### Exercise goal
Beginning at the line that mentions "The height and width of the screenshot is (653, 1568).", retype the rest of the records below exactly. Pictures are not part of the copy.

(Collected data entries)
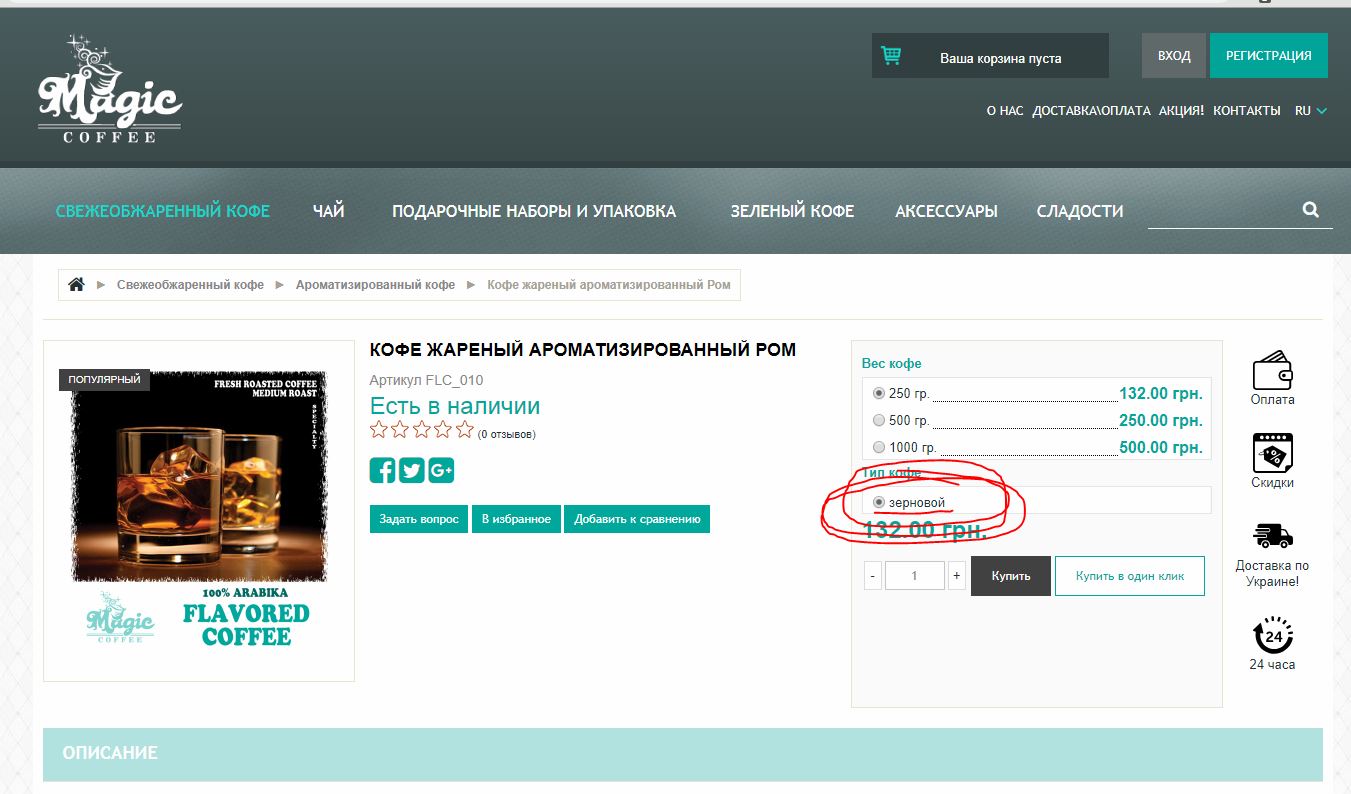Increase quantity with plus button
Screen dimensions: 1351x794
[956, 576]
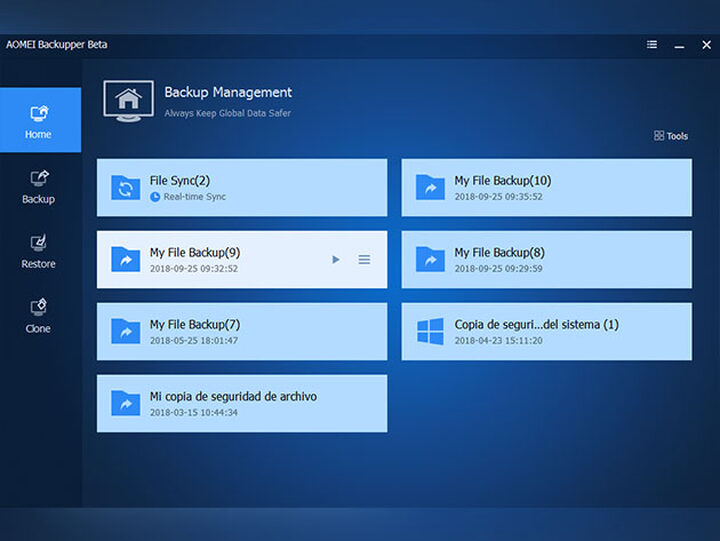Run backup via My File Backup(9) play arrow
The height and width of the screenshot is (541, 720).
click(336, 260)
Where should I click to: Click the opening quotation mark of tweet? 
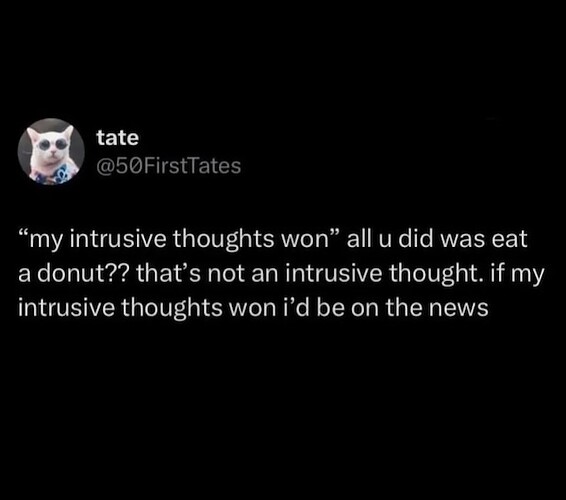click(23, 234)
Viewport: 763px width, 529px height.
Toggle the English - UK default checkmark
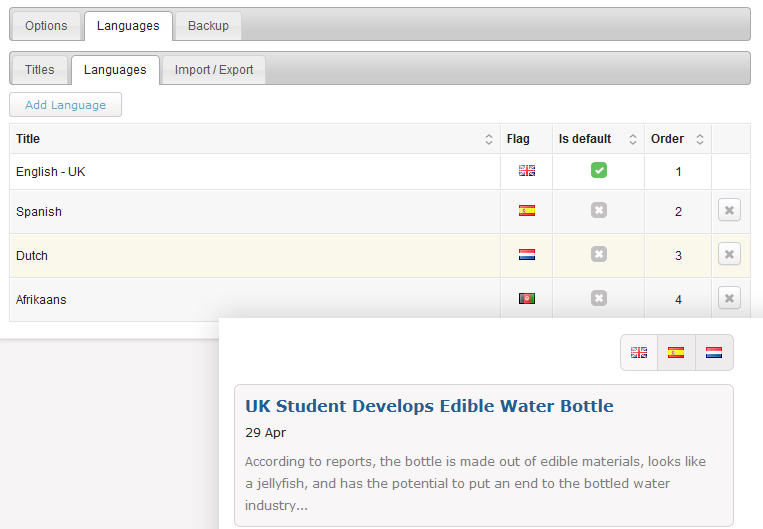point(599,170)
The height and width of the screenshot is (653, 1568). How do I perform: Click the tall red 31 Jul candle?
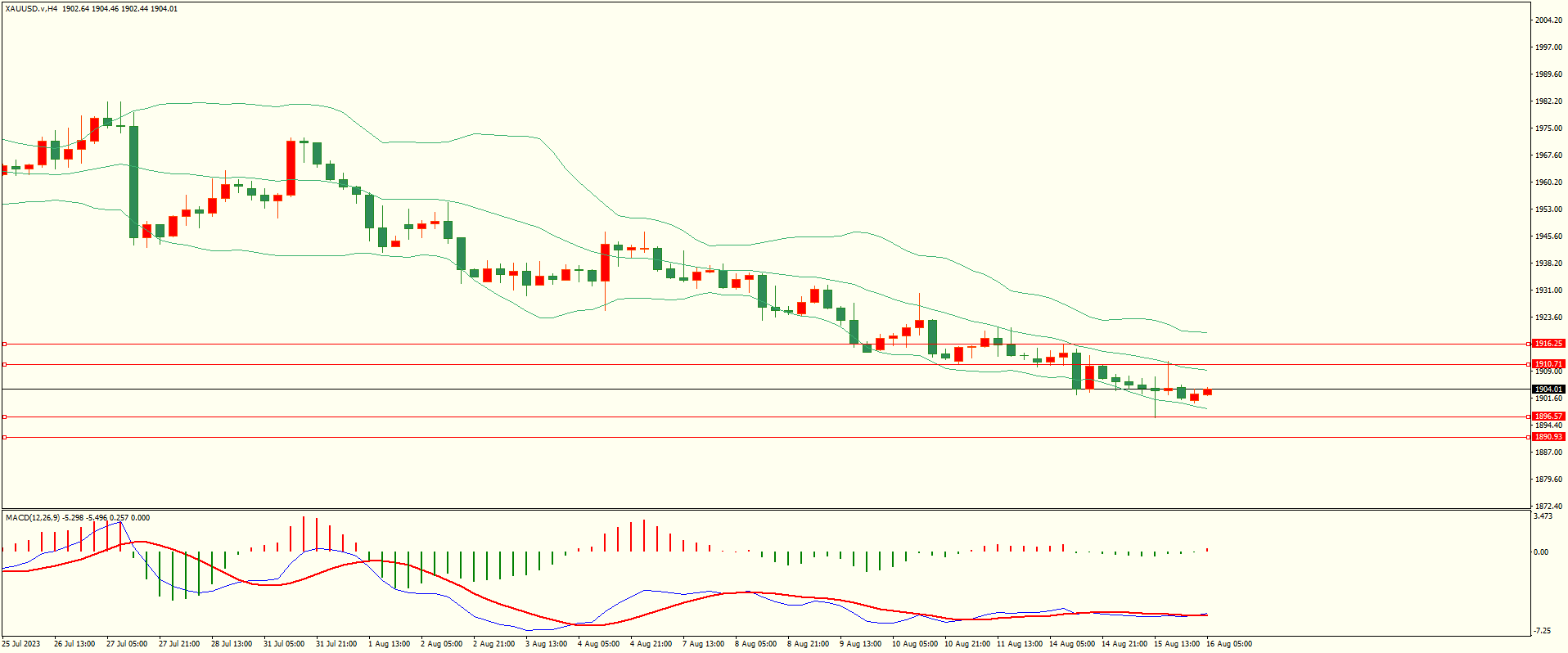pos(291,168)
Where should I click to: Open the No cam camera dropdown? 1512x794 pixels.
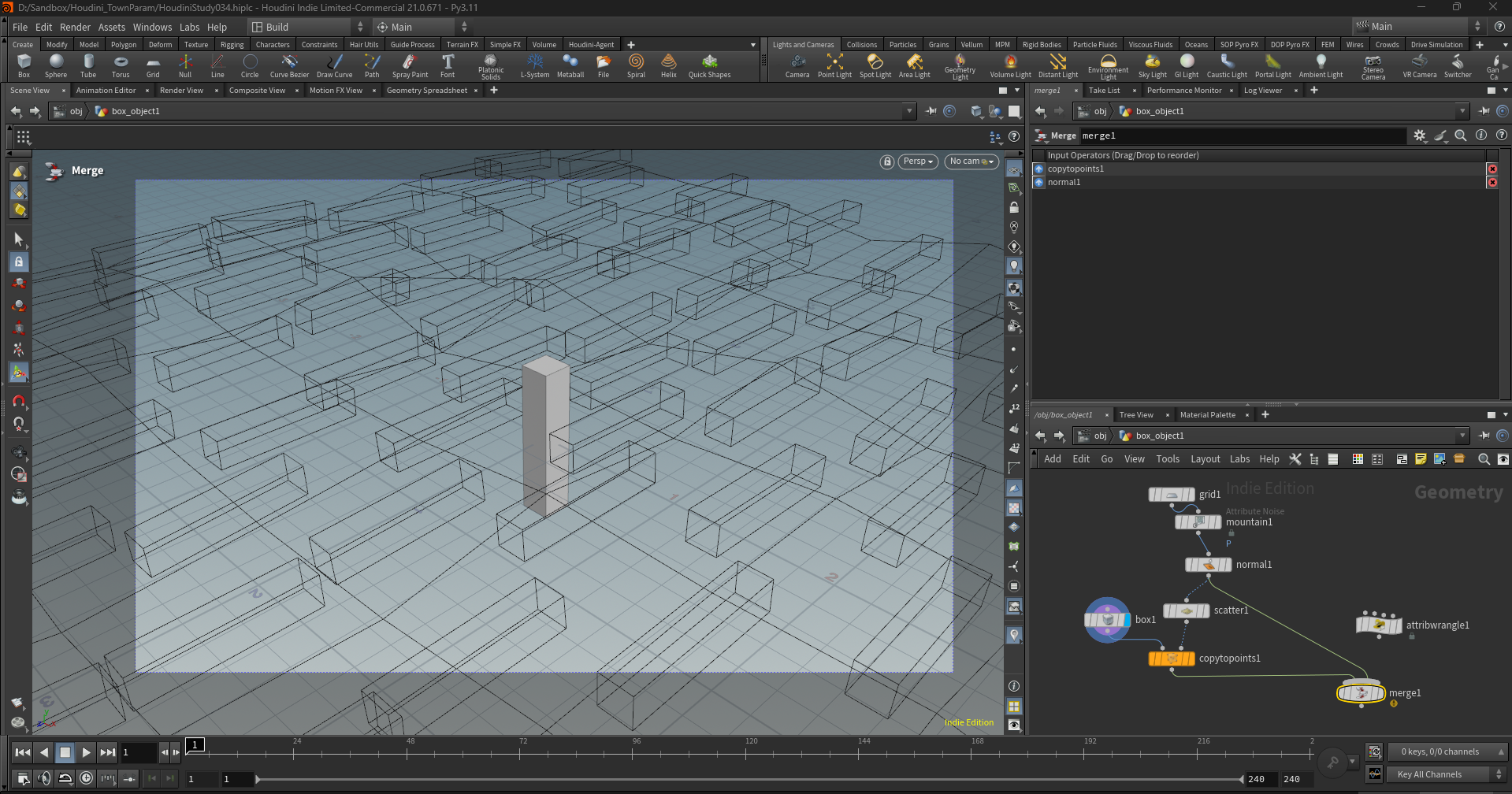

### Answer below
The height and width of the screenshot is (653, 1568). How do I perform: Click the tall red 31 Jul candle?
pos(291,168)
Where should I click to: Open the No cam camera dropdown? 1512x794 pixels.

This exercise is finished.